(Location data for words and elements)
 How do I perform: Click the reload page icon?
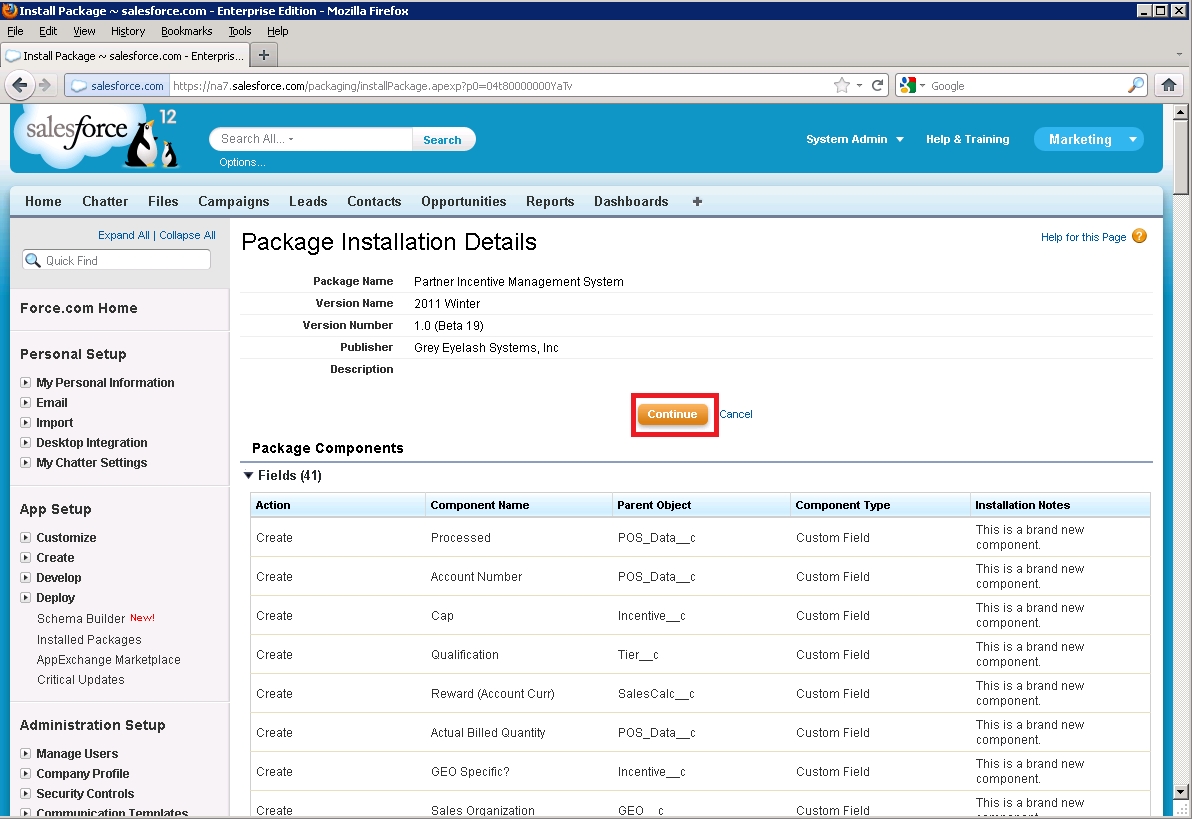tap(878, 86)
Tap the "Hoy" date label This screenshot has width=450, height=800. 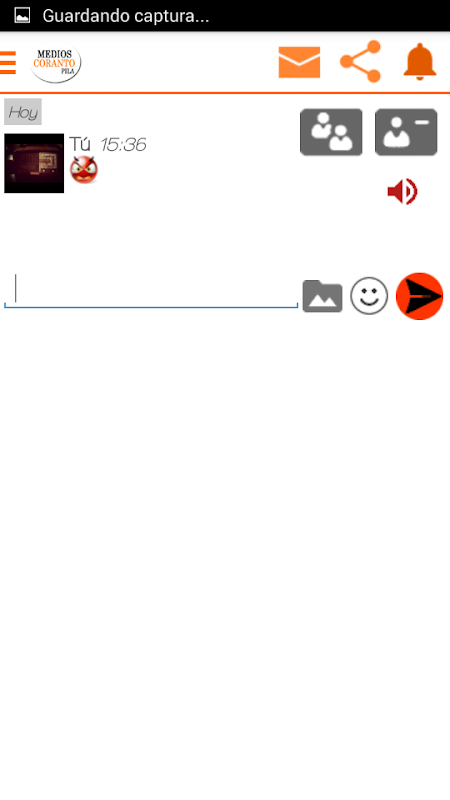tap(23, 112)
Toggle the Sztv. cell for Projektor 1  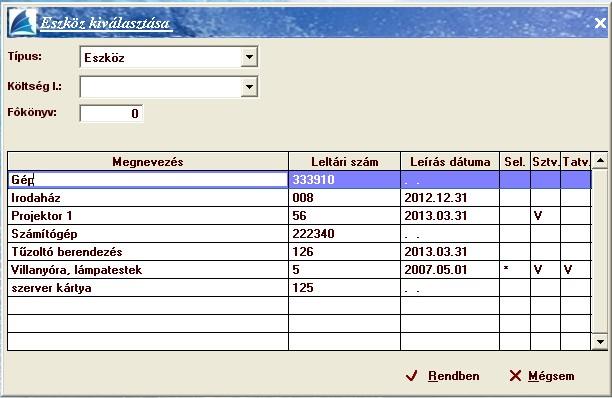[x=545, y=216]
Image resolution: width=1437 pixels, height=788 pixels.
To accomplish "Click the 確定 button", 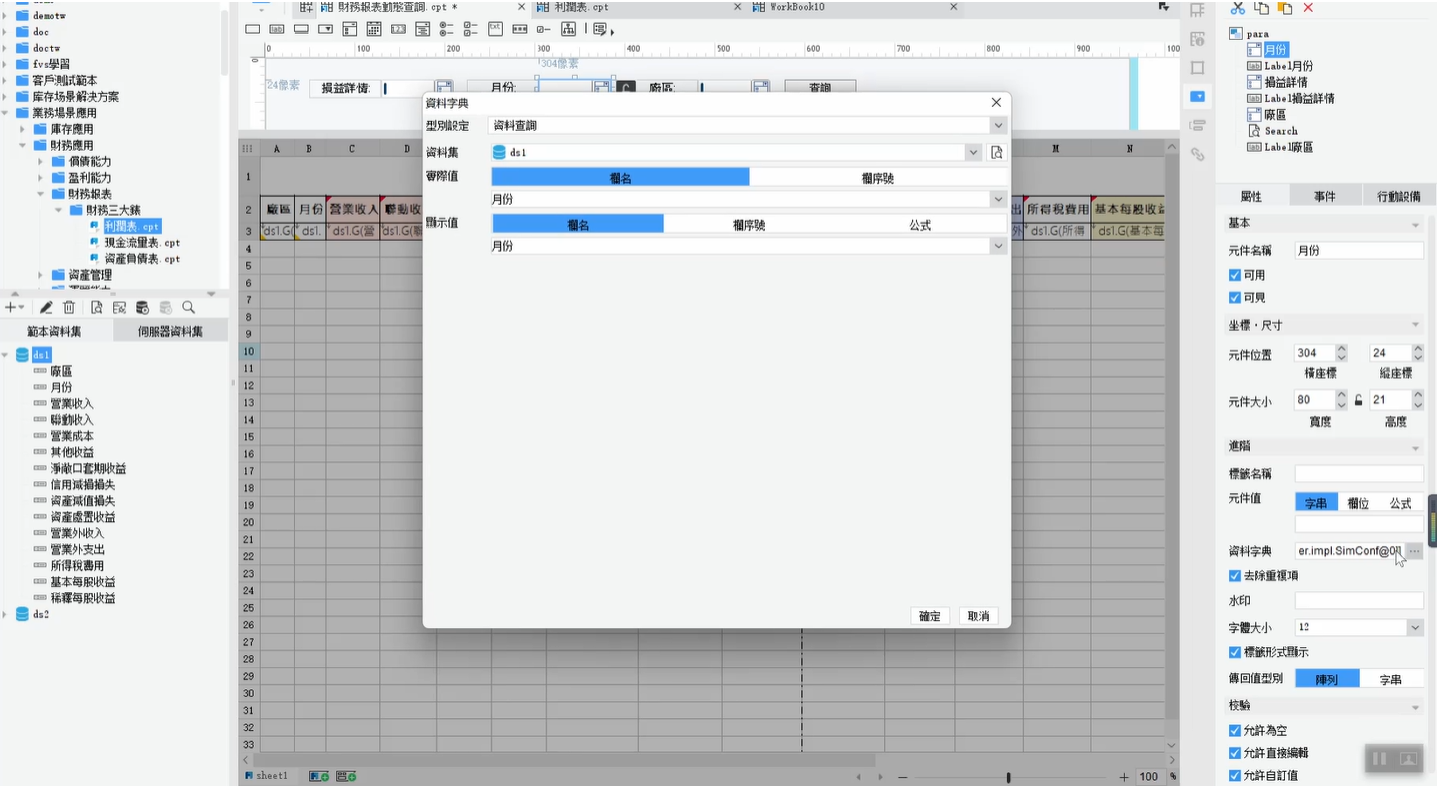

Your instructions ▸ Rewrite the lines from the one containing "Image resolution: width=1437" through the end of the material, changing "button" to "link" and keeping everything else the same. Leave the pictures out of your answer.

Output for this exercise ▸
Image resolution: width=1437 pixels, height=788 pixels.
To accomplish "Click the 確定 link", 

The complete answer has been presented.